** Your goal **
From first line to last, retype the data exactly.

Saved data entries:
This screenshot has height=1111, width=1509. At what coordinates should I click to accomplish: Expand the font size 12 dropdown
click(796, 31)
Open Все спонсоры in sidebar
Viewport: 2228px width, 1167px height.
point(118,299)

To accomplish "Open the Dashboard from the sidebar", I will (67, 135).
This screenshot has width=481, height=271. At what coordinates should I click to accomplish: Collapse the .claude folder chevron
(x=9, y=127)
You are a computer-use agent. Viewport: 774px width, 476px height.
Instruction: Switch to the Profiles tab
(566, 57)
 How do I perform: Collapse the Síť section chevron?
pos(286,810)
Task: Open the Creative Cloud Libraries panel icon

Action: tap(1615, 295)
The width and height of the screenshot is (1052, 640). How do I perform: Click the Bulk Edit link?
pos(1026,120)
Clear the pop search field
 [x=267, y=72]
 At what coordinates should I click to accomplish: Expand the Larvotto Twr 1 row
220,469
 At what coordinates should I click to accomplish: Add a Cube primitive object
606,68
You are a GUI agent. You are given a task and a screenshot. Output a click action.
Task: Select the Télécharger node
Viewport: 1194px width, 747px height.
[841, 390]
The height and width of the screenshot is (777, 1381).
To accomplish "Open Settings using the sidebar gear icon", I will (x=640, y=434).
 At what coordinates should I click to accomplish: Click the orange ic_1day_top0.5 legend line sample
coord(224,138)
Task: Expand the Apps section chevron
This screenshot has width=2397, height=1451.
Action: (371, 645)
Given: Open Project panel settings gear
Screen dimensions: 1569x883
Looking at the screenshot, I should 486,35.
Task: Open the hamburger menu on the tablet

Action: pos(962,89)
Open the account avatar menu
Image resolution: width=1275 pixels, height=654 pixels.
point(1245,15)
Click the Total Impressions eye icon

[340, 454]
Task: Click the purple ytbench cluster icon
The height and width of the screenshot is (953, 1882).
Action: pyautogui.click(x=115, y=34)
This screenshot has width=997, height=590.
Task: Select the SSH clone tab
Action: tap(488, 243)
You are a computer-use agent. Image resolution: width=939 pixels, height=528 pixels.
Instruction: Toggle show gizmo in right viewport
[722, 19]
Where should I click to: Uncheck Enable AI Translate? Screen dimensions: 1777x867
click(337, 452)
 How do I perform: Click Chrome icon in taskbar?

** Answer to this problem **
This screenshot has height=1111, width=1509. At what coordinates should I click to accomplish: Expand the font size 12 dropdown
click(796, 31)
Open Все спонсоры in sidebar
Viewport: 2228px width, 1167px height.
point(118,299)

To accomplish "Open the Dashboard from the sidebar", I will (67, 135).
This screenshot has width=481, height=271. At what coordinates should I click to accomplish: Collapse the .claude folder chevron
(x=9, y=127)
You are a computer-use agent. Viewport: 774px width, 476px height.
Instruction: Switch to the Profiles tab
(566, 57)
 How do I perform: Collapse the Síť section chevron?
pos(286,810)
Task: Open the Creative Cloud Libraries panel icon

Action: tap(1615, 295)
The width and height of the screenshot is (1052, 640). How do I perform: Click the Bulk Edit link?
pos(1026,120)
Clear the pop search field
 [x=267, y=72]
 At what coordinates should I click to accomplish: Expand the Larvotto Twr 1 row
220,469
 At what coordinates should I click to accomplish: Add a Cube primitive object
606,68
You are a GUI agent. You are given a task and a screenshot. Output a click action.
Task: Select the Télécharger node
Viewport: 1194px width, 747px height.
[841, 390]
The height and width of the screenshot is (777, 1381).
To accomplish "Open Settings using the sidebar gear icon", I will (x=640, y=434).
 At what coordinates should I click to accomplish: Click the orange ic_1day_top0.5 legend line sample
coord(224,138)
Task: Expand the Apps section chevron
This screenshot has width=2397, height=1451.
Action: (371, 645)
Given: Open Project panel settings gear
Screen dimensions: 1569x883
Looking at the screenshot, I should 486,35.
Task: Open the hamburger menu on the tablet

Action: pos(962,89)
Open the account avatar menu
Image resolution: width=1275 pixels, height=654 pixels.
point(1245,15)
Click the Total Impressions eye icon

[340, 454]
Task: Click the purple ytbench cluster icon
The height and width of the screenshot is (953, 1882).
Action: pyautogui.click(x=115, y=34)
This screenshot has width=997, height=590.
Task: Select the SSH clone tab
Action: tap(488, 243)
You are a computer-use agent. Image resolution: width=939 pixels, height=528 pixels.
Instruction: Toggle show gizmo in right viewport
[722, 19]
Where should I click to: Uncheck Enable AI Translate? Screen dimensions: 1777x867
click(337, 452)
 How do I perform: Click Chrome icon in taskbar?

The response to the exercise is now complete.